■ WRITTEN PROBLEM: Copy each of the following lines verbatim, covering every record.

Rows showing where targets appear:

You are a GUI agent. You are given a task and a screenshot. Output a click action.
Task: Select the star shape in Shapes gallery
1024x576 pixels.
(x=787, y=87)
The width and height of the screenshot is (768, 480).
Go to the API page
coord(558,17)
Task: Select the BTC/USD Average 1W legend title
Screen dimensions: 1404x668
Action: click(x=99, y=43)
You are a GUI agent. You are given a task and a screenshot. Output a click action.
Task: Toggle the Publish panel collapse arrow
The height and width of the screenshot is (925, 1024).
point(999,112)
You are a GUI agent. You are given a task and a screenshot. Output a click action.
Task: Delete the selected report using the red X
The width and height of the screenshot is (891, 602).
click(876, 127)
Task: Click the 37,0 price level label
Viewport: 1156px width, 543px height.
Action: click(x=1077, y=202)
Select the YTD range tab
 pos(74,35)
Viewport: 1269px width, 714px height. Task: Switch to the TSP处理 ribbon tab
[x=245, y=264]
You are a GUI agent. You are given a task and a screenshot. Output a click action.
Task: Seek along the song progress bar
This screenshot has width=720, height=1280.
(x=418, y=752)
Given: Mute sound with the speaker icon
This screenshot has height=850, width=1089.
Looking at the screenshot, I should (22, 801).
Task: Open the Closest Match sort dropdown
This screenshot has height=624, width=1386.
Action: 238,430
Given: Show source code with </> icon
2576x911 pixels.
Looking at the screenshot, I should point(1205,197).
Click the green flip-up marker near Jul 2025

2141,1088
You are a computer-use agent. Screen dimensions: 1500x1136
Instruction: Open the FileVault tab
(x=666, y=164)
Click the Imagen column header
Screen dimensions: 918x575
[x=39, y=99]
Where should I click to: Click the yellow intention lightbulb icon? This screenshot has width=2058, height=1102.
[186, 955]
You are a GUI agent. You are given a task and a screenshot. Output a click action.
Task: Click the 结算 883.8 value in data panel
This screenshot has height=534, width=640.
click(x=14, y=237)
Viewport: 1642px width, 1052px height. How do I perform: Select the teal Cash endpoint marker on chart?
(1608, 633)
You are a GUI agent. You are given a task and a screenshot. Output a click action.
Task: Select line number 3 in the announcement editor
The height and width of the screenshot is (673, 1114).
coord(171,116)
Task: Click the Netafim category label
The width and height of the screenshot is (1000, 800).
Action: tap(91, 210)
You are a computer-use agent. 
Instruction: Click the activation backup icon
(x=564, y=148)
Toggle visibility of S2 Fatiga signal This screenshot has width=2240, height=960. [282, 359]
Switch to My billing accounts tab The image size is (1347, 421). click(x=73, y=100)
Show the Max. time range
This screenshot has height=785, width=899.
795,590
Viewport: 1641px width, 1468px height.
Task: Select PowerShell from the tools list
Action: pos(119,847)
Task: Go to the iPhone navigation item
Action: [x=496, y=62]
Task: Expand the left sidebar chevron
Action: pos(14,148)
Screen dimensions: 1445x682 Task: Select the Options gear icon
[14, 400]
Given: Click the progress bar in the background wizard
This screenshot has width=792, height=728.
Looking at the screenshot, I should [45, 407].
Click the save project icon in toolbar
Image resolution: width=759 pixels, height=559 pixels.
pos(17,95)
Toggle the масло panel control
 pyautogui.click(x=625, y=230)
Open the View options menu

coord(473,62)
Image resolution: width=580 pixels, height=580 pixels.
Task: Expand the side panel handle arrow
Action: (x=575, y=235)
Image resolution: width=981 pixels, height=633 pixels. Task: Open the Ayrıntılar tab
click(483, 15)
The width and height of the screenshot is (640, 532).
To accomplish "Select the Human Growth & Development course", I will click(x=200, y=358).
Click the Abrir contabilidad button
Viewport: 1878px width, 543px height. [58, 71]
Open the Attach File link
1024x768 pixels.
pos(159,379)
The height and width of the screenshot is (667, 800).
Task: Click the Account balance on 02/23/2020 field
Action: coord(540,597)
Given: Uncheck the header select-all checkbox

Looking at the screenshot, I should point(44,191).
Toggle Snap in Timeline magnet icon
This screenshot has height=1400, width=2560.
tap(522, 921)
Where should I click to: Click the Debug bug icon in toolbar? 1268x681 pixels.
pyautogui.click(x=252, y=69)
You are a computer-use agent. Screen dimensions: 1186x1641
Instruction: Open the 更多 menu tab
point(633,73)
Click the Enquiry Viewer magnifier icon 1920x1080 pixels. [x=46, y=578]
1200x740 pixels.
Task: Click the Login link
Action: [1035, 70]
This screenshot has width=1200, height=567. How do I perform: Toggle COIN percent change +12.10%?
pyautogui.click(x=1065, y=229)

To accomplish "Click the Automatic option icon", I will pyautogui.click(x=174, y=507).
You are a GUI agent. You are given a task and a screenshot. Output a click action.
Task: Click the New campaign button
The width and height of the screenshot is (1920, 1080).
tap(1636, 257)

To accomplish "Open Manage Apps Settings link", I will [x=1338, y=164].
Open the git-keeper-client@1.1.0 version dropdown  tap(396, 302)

■ EXERCISE RESULT:
You are a GUI agent. You are given a task and a screenshot. Output a click action.
Task: Select the star shape in Shapes gallery
1024x576 pixels.
(x=787, y=87)
The width and height of the screenshot is (768, 480).
Go to the API page
coord(558,17)
Task: Select the BTC/USD Average 1W legend title
Screen dimensions: 1404x668
Action: click(x=99, y=43)
You are a GUI agent. You are given a task and a screenshot. Output a click action.
Task: Toggle the Publish panel collapse arrow
The height and width of the screenshot is (925, 1024).
point(999,112)
You are a GUI agent. You are given a task and a screenshot. Output a click action.
Task: Delete the selected report using the red X
The width and height of the screenshot is (891, 602).
click(876, 127)
Task: Click the 37,0 price level label
Viewport: 1156px width, 543px height.
Action: click(x=1077, y=202)
Select the YTD range tab
 pos(74,35)
Viewport: 1269px width, 714px height. Task: Switch to the TSP处理 ribbon tab
[x=245, y=264]
You are a GUI agent. You are given a task and a screenshot. Output a click action.
Task: Seek along the song progress bar
This screenshot has width=720, height=1280.
(x=418, y=752)
Given: Mute sound with the speaker icon
This screenshot has height=850, width=1089.
Looking at the screenshot, I should (22, 801).
Task: Open the Closest Match sort dropdown
This screenshot has height=624, width=1386.
Action: 238,430
Given: Show source code with </> icon
2576x911 pixels.
Looking at the screenshot, I should point(1205,197).
Click the green flip-up marker near Jul 2025

2141,1088
You are a computer-use agent. Screen dimensions: 1500x1136
Instruction: Open the FileVault tab
(x=666, y=164)
Click the Imagen column header
Screen dimensions: 918x575
[x=39, y=99]
Where should I click to: Click the yellow intention lightbulb icon? This screenshot has width=2058, height=1102.
[186, 955]
You are a GUI agent. You are given a task and a screenshot. Output a click action.
Task: Click the 结算 883.8 value in data panel
This screenshot has height=534, width=640.
click(x=14, y=237)
Viewport: 1642px width, 1052px height. How do I perform: Select the teal Cash endpoint marker on chart?
(1608, 633)
You are a GUI agent. You are given a task and a screenshot. Output a click action.
Task: Select line number 3 in the announcement editor
The height and width of the screenshot is (673, 1114).
coord(171,116)
Task: Click the Netafim category label
The width and height of the screenshot is (1000, 800).
Action: tap(91, 210)
You are a computer-use agent. 
Instruction: Click the activation backup icon
(x=564, y=148)
Toggle visibility of S2 Fatiga signal This screenshot has width=2240, height=960. [282, 359]
Switch to My billing accounts tab The image size is (1347, 421). click(x=73, y=100)
Show the Max. time range
This screenshot has height=785, width=899.
795,590
Viewport: 1641px width, 1468px height.
Task: Select PowerShell from the tools list
Action: pos(119,847)
Task: Go to the iPhone navigation item
Action: [x=496, y=62]
Task: Expand the left sidebar chevron
Action: pos(14,148)
Screen dimensions: 1445x682 Task: Select the Options gear icon
[14, 400]
Given: Click the progress bar in the background wizard
This screenshot has width=792, height=728.
Looking at the screenshot, I should [45, 407].
Click the save project icon in toolbar
Image resolution: width=759 pixels, height=559 pixels.
pos(17,95)
Toggle the масло panel control
 pyautogui.click(x=625, y=230)
Open the View options menu

coord(473,62)
Image resolution: width=580 pixels, height=580 pixels.
Task: Expand the side panel handle arrow
Action: (x=575, y=235)
Image resolution: width=981 pixels, height=633 pixels. Task: Open the Ayrıntılar tab
click(483, 15)
The width and height of the screenshot is (640, 532).
To accomplish "Select the Human Growth & Development course", I will click(x=200, y=358).
Click the Abrir contabilidad button
Viewport: 1878px width, 543px height. [58, 71]
Open the Attach File link
1024x768 pixels.
pos(159,379)
The height and width of the screenshot is (667, 800).
Task: Click the Account balance on 02/23/2020 field
Action: coord(540,597)
Given: Uncheck the header select-all checkbox

Looking at the screenshot, I should point(44,191).
Toggle Snap in Timeline magnet icon
This screenshot has height=1400, width=2560.
tap(522, 921)
Where should I click to: Click the Debug bug icon in toolbar? 1268x681 pixels.
pyautogui.click(x=252, y=69)
You are a computer-use agent. Screen dimensions: 1186x1641
Instruction: Open the 更多 menu tab
point(633,73)
Click the Enquiry Viewer magnifier icon 1920x1080 pixels. [x=46, y=578]
1200x740 pixels.
Task: Click the Login link
Action: [1035, 70]
This screenshot has width=1200, height=567. How do I perform: Toggle COIN percent change +12.10%?
pyautogui.click(x=1065, y=229)

To accomplish "Click the Automatic option icon", I will pyautogui.click(x=174, y=507).
You are a GUI agent. You are given a task and a screenshot. Output a click action.
Task: Click the New campaign button
The width and height of the screenshot is (1920, 1080).
tap(1636, 257)

To accomplish "Open Manage Apps Settings link", I will [x=1338, y=164].
Open the git-keeper-client@1.1.0 version dropdown  tap(396, 302)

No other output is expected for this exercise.